> **YOUR ASSIGNMENT**:
Count lines with "icon" below; give only the number.

> **SUPPLIED RECORDS**:
-- Opening Marker --

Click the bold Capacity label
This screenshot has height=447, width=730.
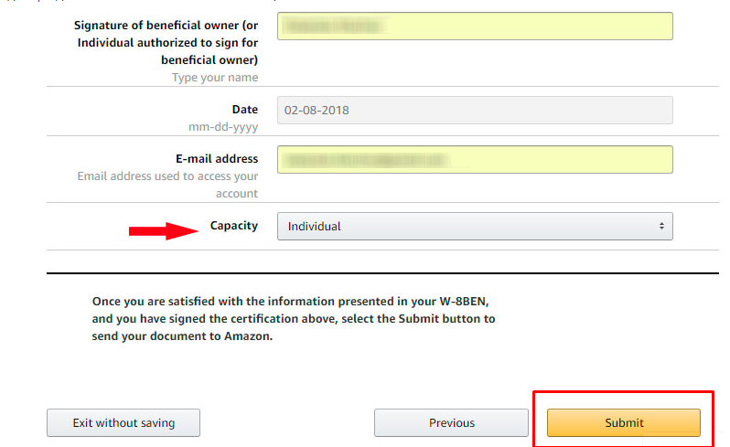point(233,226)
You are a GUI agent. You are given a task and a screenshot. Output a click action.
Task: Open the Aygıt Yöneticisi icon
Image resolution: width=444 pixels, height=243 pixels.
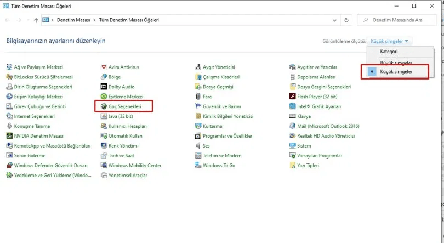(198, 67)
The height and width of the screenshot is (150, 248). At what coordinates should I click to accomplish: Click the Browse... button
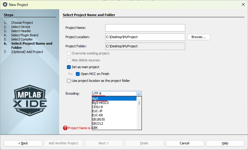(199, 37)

-- Closing Marker --
-- Opening Marker --

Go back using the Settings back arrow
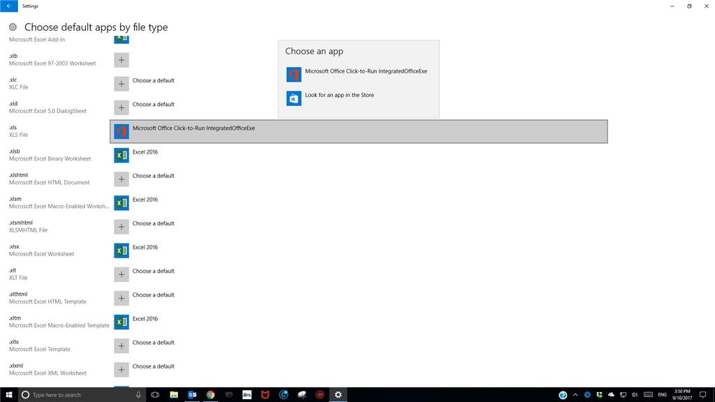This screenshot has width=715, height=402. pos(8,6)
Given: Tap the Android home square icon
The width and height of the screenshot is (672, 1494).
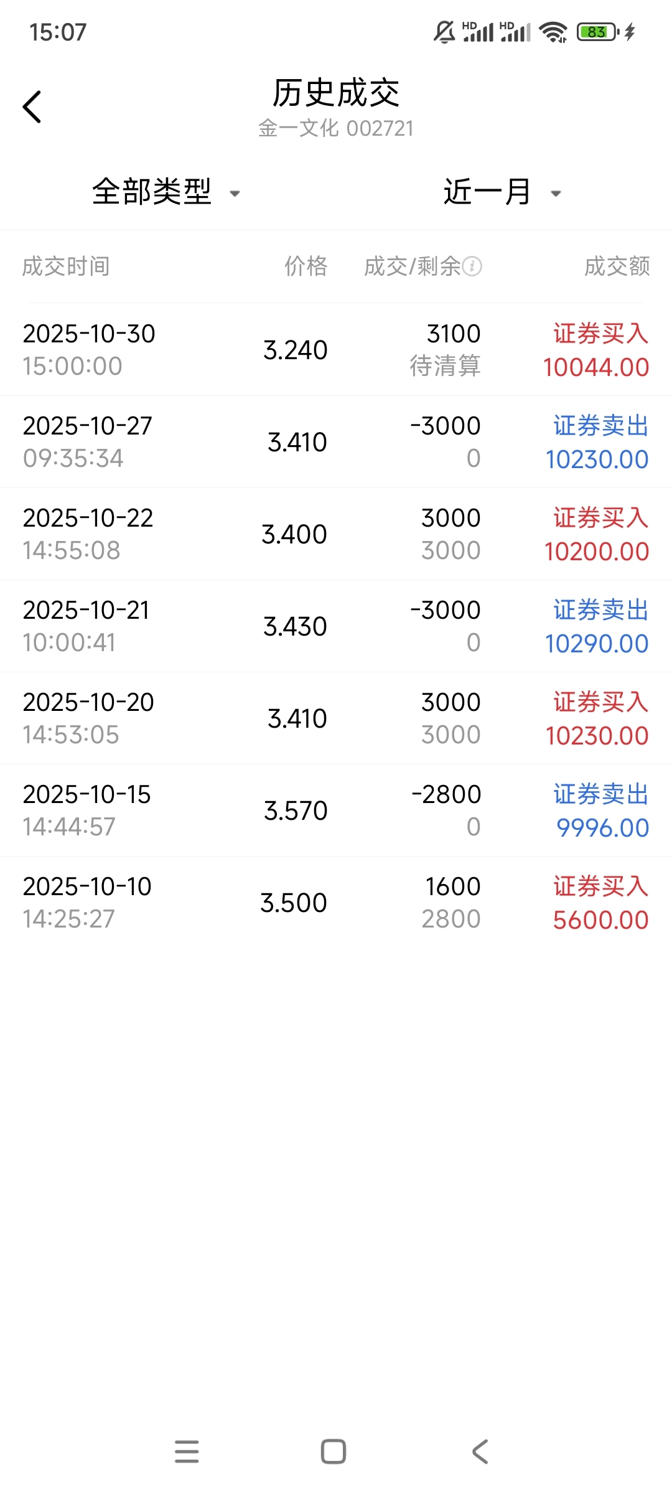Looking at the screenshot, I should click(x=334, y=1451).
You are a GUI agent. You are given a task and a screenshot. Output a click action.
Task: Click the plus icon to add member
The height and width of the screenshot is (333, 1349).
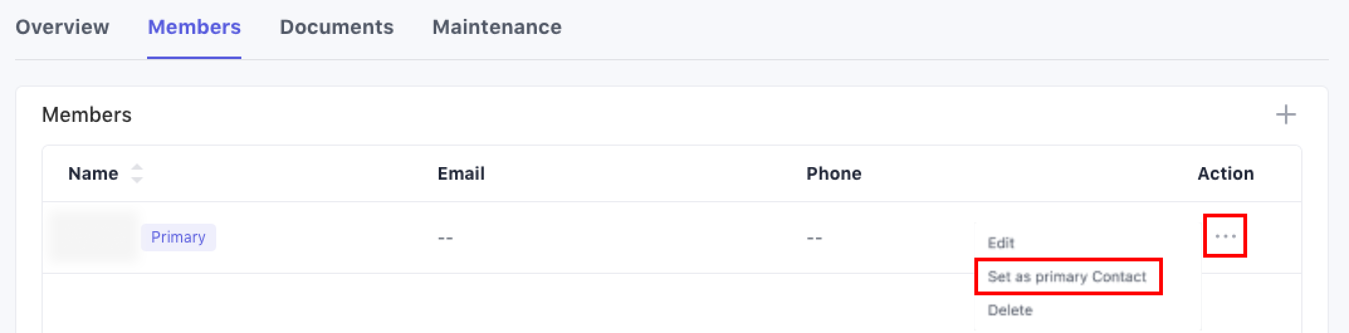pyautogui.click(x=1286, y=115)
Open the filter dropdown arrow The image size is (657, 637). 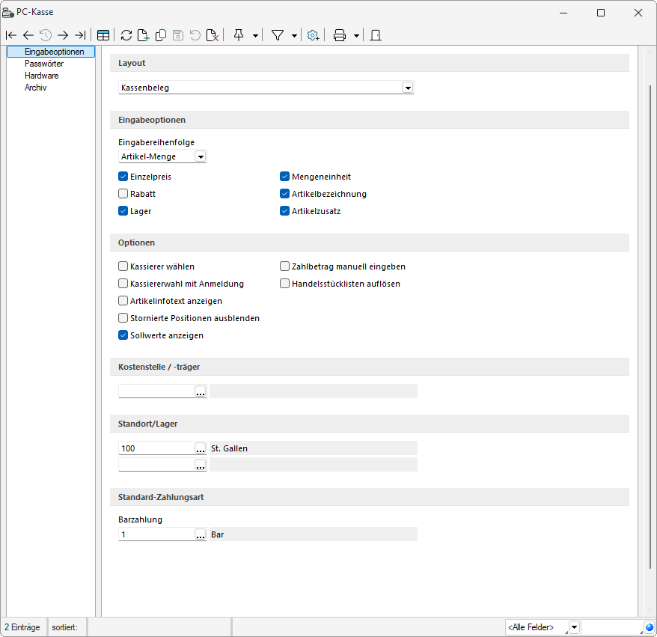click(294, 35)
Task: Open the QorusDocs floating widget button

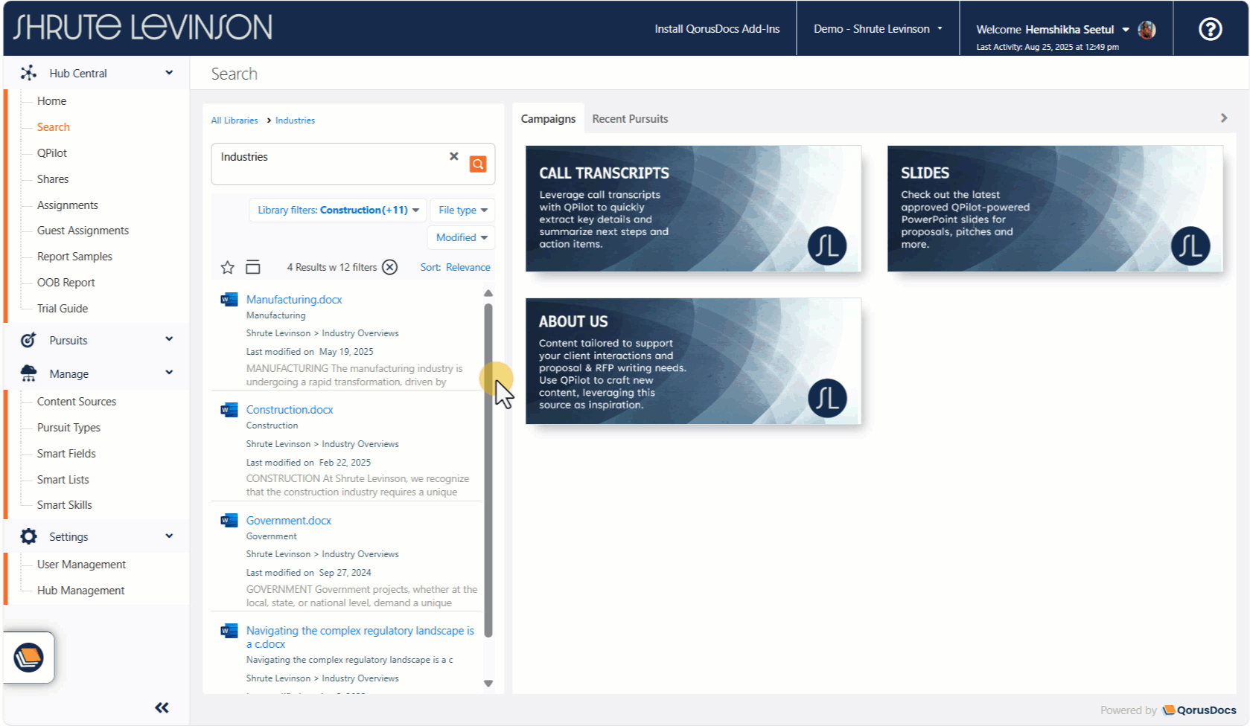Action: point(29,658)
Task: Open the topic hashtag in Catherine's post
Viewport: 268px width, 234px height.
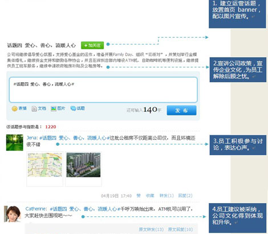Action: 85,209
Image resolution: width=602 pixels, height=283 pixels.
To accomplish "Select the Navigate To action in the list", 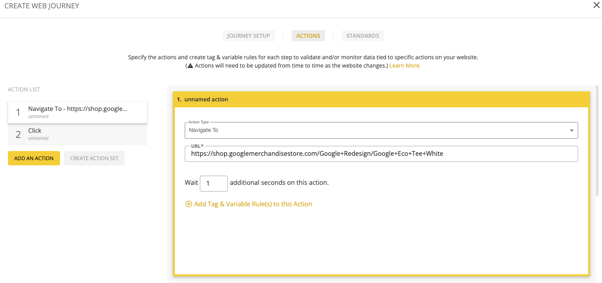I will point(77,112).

-- Closing Marker --
-- Opening Marker --

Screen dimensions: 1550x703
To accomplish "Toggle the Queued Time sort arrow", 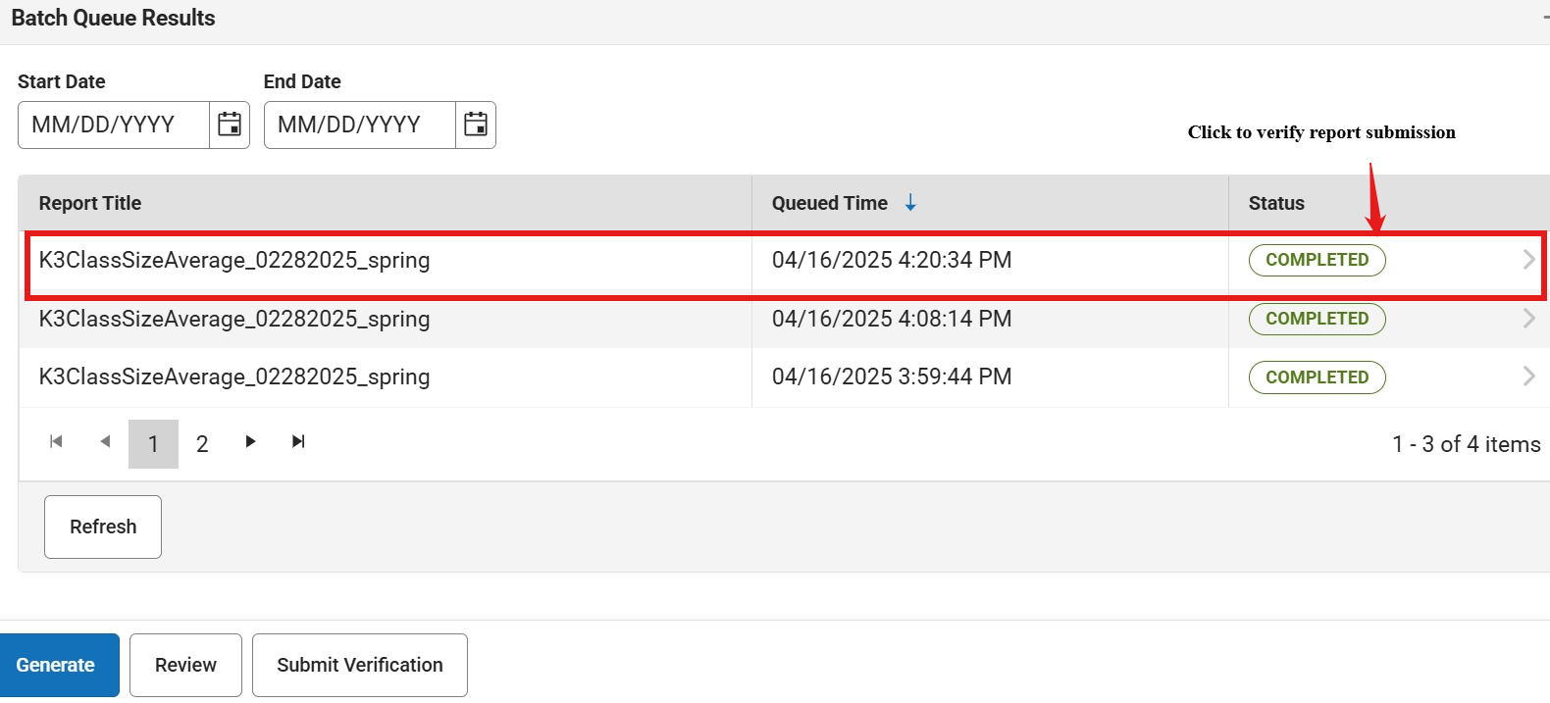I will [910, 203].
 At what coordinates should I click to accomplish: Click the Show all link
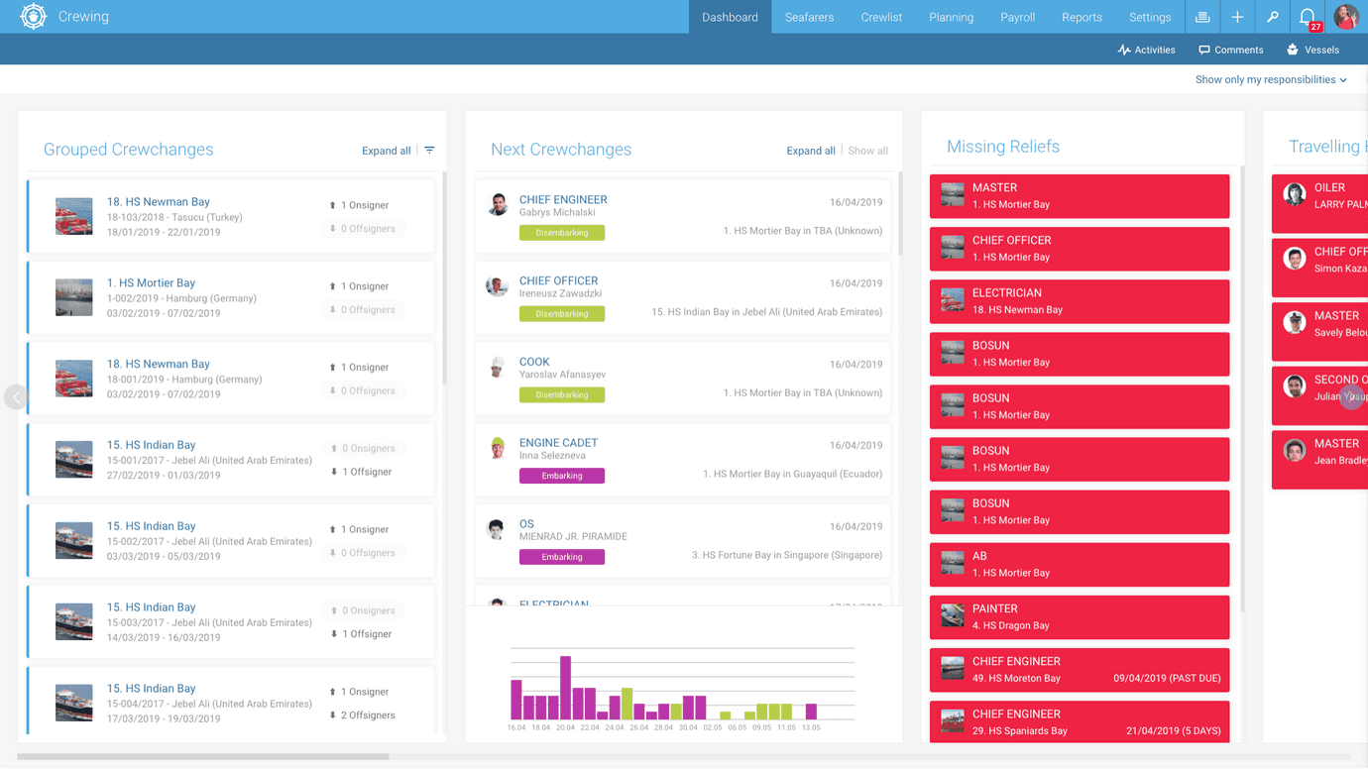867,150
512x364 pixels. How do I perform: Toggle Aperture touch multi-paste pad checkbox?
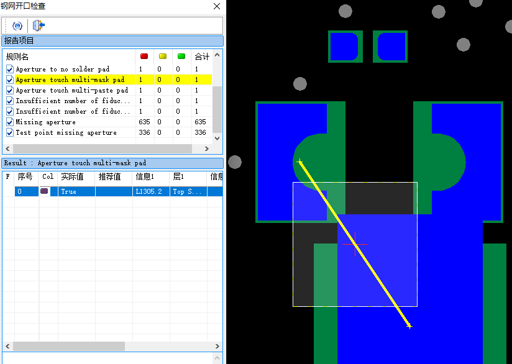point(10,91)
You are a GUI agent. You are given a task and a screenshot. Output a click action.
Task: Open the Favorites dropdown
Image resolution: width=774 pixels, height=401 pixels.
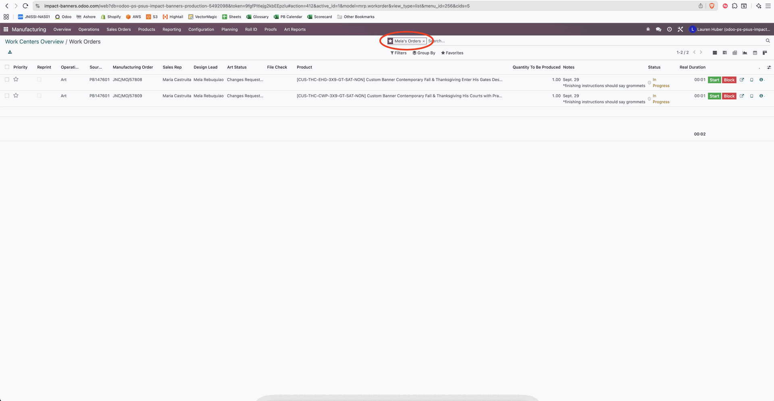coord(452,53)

-- Closing Marker --

> **TASK OUTPUT**:
3